TxDb.Hsapiens.UCSC.hg19.knownGene
# load library
library(TxDb.Hsapiens.UCSC.hg19.knownGene)
# shorter name
txdb <- TxDb.Hsapiens.UCSC.hg19.knownGene
txdb
#> TxDb object:
#> # Db type: TxDb
#> # Supporting package: GenomicFeatures
#> # Data source: UCSC
#> # Genome: hg19
#> # Organism: Homo sapiens
#> # Taxonomy ID: 9606
#> # UCSC Table: knownGene
#> # Resource URL: http://genome.ucsc.edu/
#> # Type of Gene ID: Entrez Gene ID
#> # Full dataset: yes
#> # miRBase build ID: GRCh37
#> # transcript_nrow: 82960
#> # exon_nrow: 289969
#> # cds_nrow: 237533
#> # Db created by: GenomicFeatures package from Bioconductor
#> # Creation time: 2015-10-07 18:11:28 +0000 (Wed, 07 Oct 2015)

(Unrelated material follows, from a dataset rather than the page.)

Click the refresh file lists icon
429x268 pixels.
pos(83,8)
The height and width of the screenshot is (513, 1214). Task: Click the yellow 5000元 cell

#> # GenomicFeatures version at creation time: 1.21.30
#> # RSQLite version at creation time: 1.0.0
#> # DBSCHEMAVERSION: 1.1
# show names of columns
columns(txdb)
#> [1] "CDSCHROM" "CDSEND" "CDSID" "CDSNAME" "CDSSTART"
#> [6] "CDSSTRAND" "EXONCHROM" "EXONEND" "EXONID" "EXONNAME"
#> [11] "EXONRANK" "EXONSTART" "EXONSTRAND" "GENEID" "TXCHROM"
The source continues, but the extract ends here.